*** Opening of Record excerpts ***
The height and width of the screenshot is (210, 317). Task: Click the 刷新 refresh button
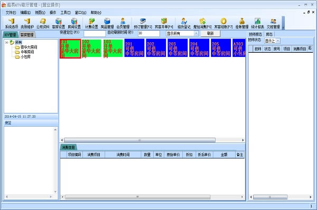coord(210,33)
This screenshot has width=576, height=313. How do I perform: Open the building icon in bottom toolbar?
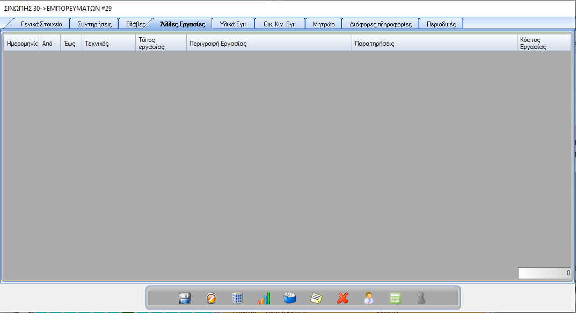237,298
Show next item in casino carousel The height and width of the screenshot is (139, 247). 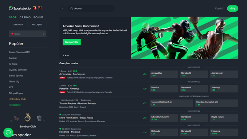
*** Close of Record excerpts ***
Task requirements — Repeat, exactly and in full, every entry in the data, but not the pictures.

Task output —
The height and width of the screenshot is (210, 317). Task: Click the 刷新 refresh button
coord(210,33)
This screenshot has width=576, height=313. How do I perform: Open the building icon in bottom toolbar?
237,298
Show next item in casino carousel The height and width of the screenshot is (139, 247). 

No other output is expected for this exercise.